CHS forecasts better earnings and lower debt ratio

Community Health Systems on Thursday updated its longer-term financial goals to be slightly more ambitious than when they were first unveiled early last year.

The modified targets were part of the Franklin, Tenn.-based hospital chain’s earnings release for the fourth quarter of 2021. The healthcare system first rolled out its “medium-term financial targets” in early 2021 and said he plans to achieve them over the next two to four years.

CHS now expects to achieve an adjusted profit margin – measured as adjusted profit before income, taxes and depreciation – of over 16% over the same period, up from its previous target of over 15%. . The company’s EBITDA margin was 15.9% in 2021, compared to 15.3% in 2020. CHS also said it would continue to generate annual free cash flow, whereas the original target was simply generate free cash flow annually. The company also plans to further reduce its debt ratio. Instead of bringing debt below six times net debt to EBITDA, CHS plans to bring it below five times net debt to EBITDA.

“Over the past year, we have made significant progress on each of these goals,” CHS Chief Financial Officer Kevin Hammons said on the company’s investor call. “As we move forward, we expect to continue to grow EBITDA and EBITDA margin, build annual free cash flow generation and continue to reduce our financial leverage.”

Medium-term targets are different from annual forecasts, which investors will follow more closely. In 2022, CHS projects revenues of $12.6 billion to $13.1 billion.

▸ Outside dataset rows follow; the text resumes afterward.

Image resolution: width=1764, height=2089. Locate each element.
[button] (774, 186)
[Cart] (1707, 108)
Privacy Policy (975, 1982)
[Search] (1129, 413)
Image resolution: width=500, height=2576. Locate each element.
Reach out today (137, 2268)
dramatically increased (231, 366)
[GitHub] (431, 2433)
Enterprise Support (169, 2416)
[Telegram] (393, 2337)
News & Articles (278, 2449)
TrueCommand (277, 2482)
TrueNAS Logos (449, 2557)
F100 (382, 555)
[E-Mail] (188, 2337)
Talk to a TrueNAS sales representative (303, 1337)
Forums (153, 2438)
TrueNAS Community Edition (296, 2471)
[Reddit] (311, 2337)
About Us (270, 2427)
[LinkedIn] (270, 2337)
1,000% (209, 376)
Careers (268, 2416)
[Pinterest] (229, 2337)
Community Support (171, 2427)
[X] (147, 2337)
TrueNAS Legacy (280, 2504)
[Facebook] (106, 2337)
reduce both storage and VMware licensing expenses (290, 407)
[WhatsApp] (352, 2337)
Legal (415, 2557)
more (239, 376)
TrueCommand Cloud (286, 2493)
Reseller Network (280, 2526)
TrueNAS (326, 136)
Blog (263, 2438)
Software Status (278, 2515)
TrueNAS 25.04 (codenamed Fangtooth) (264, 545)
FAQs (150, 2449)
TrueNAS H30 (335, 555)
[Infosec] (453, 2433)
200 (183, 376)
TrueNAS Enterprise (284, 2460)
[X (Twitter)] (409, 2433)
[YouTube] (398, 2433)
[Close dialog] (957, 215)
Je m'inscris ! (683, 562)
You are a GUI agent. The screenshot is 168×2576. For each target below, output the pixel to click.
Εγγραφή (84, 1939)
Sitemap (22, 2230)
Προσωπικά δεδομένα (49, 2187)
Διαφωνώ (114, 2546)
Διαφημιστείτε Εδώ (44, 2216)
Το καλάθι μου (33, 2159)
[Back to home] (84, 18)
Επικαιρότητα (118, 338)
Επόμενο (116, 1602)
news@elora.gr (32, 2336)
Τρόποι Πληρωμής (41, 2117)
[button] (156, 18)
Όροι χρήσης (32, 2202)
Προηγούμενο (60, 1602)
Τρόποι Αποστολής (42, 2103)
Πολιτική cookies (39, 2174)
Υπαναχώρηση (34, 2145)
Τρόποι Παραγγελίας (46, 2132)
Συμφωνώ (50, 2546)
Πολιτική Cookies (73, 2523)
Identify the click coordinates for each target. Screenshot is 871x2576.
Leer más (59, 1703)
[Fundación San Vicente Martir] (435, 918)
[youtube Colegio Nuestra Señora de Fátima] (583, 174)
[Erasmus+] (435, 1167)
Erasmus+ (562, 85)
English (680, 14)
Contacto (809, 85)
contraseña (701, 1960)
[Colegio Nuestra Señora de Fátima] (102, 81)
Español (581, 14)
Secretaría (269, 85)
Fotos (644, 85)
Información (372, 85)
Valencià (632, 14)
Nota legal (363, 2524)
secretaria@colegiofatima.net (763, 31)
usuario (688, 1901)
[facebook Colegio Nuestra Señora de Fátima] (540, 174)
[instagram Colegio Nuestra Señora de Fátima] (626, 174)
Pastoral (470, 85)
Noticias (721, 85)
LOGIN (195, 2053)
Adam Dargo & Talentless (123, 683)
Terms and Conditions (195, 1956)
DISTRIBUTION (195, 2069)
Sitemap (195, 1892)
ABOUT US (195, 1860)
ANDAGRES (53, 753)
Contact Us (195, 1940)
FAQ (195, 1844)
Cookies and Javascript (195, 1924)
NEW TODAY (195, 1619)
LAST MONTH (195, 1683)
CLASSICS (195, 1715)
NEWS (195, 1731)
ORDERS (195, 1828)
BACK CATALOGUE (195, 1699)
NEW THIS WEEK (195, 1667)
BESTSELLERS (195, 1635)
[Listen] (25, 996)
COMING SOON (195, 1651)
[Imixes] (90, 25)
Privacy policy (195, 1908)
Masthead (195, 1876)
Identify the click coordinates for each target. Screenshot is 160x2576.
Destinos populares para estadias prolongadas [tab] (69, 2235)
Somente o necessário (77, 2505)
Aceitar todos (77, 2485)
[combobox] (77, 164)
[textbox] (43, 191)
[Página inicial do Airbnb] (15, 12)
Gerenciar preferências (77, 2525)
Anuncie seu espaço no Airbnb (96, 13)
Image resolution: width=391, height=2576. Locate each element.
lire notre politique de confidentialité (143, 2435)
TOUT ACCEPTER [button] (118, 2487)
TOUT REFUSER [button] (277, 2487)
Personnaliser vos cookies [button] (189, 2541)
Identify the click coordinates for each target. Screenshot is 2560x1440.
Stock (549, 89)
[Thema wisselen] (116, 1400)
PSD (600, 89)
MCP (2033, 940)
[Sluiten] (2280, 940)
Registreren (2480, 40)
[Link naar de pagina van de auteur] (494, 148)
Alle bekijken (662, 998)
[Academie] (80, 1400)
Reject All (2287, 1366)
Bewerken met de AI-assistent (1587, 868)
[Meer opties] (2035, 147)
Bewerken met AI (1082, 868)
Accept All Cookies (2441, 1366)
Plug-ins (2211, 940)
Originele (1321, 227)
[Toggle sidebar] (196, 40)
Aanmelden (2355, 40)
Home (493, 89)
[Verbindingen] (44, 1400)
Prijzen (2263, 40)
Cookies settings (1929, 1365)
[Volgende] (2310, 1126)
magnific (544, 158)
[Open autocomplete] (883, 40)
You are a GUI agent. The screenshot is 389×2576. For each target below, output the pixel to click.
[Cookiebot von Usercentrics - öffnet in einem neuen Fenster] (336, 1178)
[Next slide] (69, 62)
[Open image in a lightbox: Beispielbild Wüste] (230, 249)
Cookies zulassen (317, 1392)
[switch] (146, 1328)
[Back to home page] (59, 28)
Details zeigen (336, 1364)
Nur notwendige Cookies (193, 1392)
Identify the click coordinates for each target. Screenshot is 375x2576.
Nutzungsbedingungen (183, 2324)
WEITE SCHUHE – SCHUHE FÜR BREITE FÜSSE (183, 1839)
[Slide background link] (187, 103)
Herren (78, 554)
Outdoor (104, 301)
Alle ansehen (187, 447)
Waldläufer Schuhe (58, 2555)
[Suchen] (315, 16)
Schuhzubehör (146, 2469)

The company generated $12.4 billion in operating revenue in 2021, compared to $11.8 billion in 2020.

Analysts and investors aren’t forcing companies to hit their medium-term goals the way they do with their annual forecasts, said Britton Costa, head of healthcare and pharmaceuticals at Fitch Ratings. They are more of a way for companies to tell the story of where they expect to go.

“When you think of Community, it’s really a company that has gone through a really big transformation over the last couple of years,” Costa said. “They have changed the size of the business, the direction of the business and therefore the way the capitalization and the natural profile of the business has changed. This indicates continued confidence that they have not yet finished. There are still more improvements to come at the company.”

In 2020, CHS concluded a multi-year effort to sell underperforming hospitals. There are signs that the program has strengthened business results.

CHS net income fell 39% year-over-year in 2021 to $368 million. The company’s revenue rose 5% during that period, while expenses rose 2.8% to just under $11 billion.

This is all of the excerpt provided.